Problem to work on -
Return, unchanged, the rows beginning with the line that contains "Visit My Homepage" and continuing through the line that contains "click(x=445, y=410)", with both of those lines included.

Data drawn from a collection
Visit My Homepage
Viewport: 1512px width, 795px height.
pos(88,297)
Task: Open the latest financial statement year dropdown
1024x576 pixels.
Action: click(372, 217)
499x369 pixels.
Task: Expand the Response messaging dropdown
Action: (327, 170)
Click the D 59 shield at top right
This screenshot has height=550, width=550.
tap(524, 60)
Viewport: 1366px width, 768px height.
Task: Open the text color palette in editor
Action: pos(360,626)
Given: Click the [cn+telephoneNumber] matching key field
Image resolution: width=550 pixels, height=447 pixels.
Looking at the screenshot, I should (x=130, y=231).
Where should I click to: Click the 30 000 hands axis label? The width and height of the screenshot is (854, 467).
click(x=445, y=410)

* * *

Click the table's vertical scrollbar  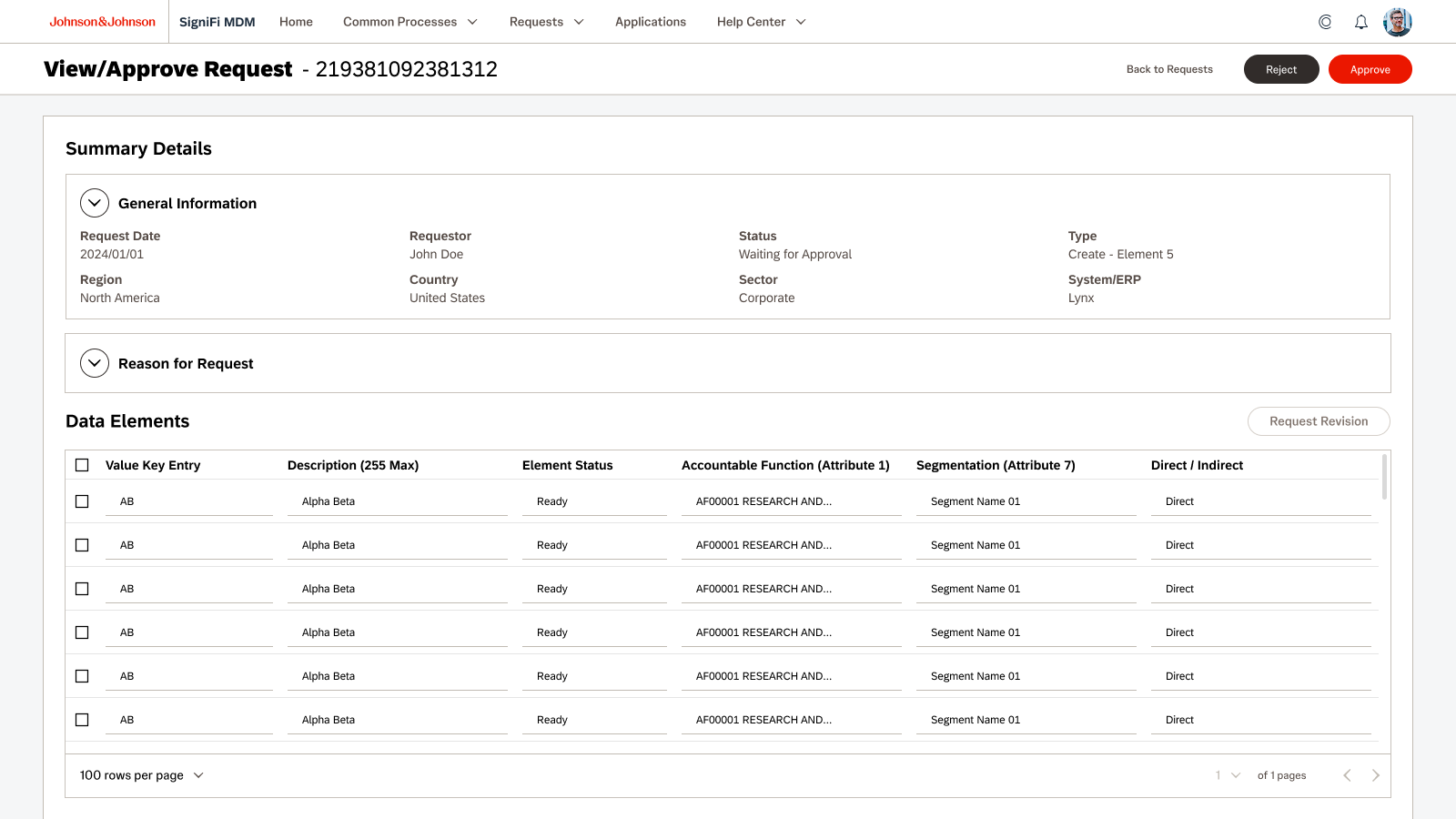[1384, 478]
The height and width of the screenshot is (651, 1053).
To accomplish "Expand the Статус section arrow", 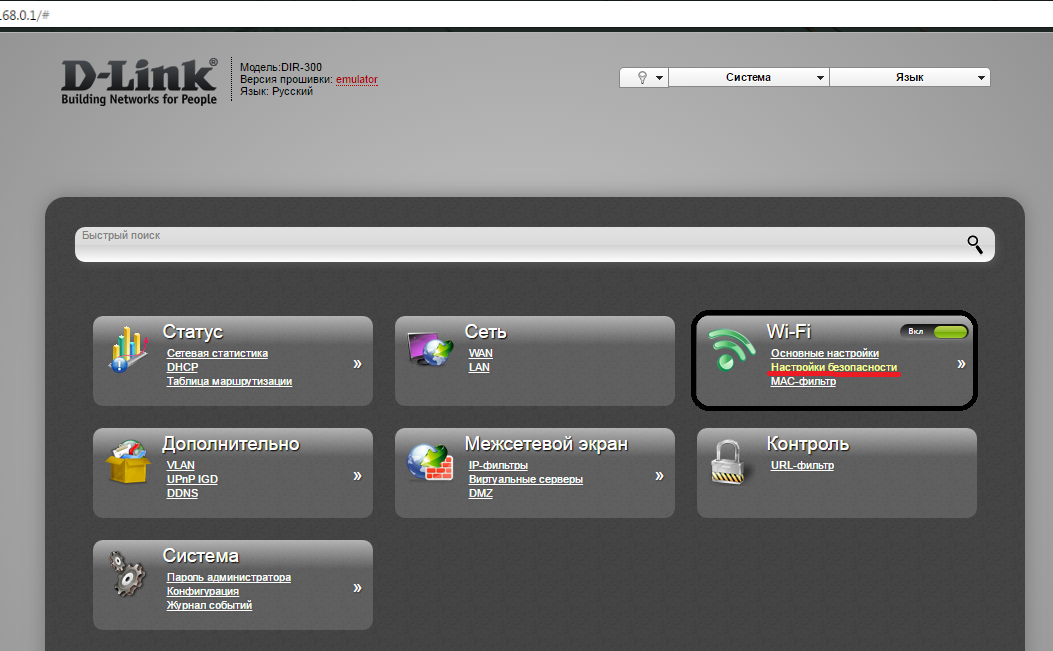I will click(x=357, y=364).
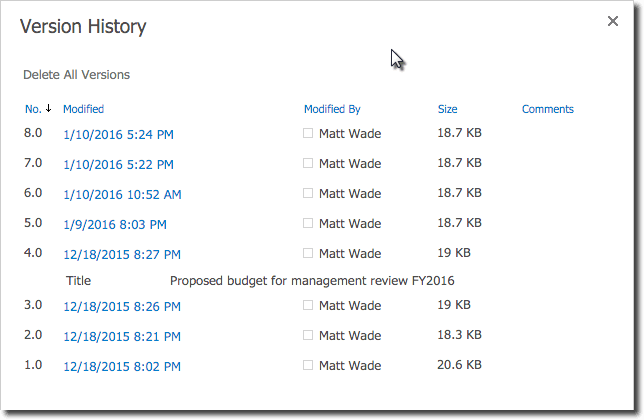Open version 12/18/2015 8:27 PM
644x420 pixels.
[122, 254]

Exercise response -
Visit My Homepage
Viewport: 1512px width, 795px height.
pos(88,297)
Task: Open the latest financial statement year dropdown
1024x576 pixels.
Action: click(372, 217)
499x369 pixels.
Task: Expand the Response messaging dropdown
Action: (327, 170)
Click the D 59 shield at top right
This screenshot has height=550, width=550.
tap(524, 60)
Viewport: 1366px width, 768px height.
Task: Open the text color palette in editor
Action: pos(360,626)
Given: Click the [cn+telephoneNumber] matching key field
Image resolution: width=550 pixels, height=447 pixels.
Looking at the screenshot, I should (x=130, y=231).
Where should I click to: Click the 30 000 hands axis label? The width and height of the screenshot is (854, 467).
click(x=445, y=410)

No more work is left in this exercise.